### RECORDS SUPPLIED ###

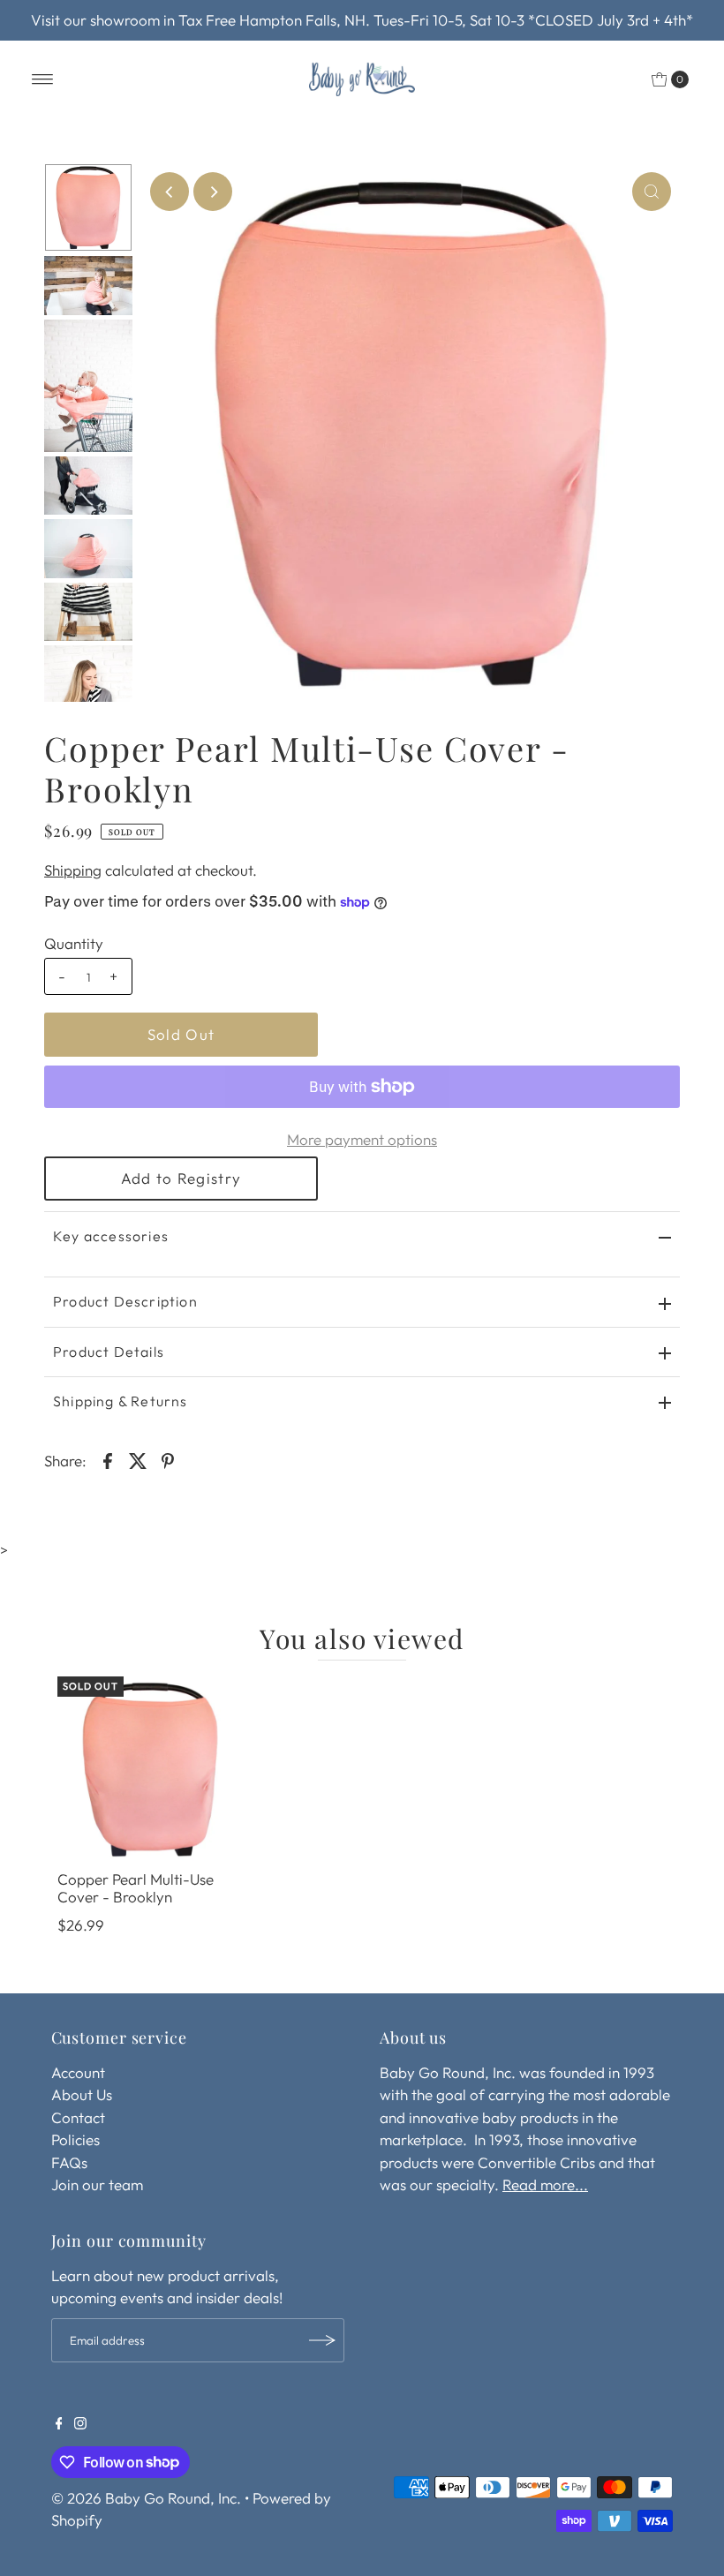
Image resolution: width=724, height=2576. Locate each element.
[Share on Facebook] (107, 1459)
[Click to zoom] (651, 191)
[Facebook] (59, 2424)
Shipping (73, 870)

###

» GOAL OF THE EXERCISE
Please give back every line above exactly as it stands, without pictures.

» SOLUTION
Image resolution: width=724, height=2576. Locate each element.
[Share on Facebook] (107, 1459)
[Click to zoom] (651, 191)
[Facebook] (59, 2424)
Shipping (73, 870)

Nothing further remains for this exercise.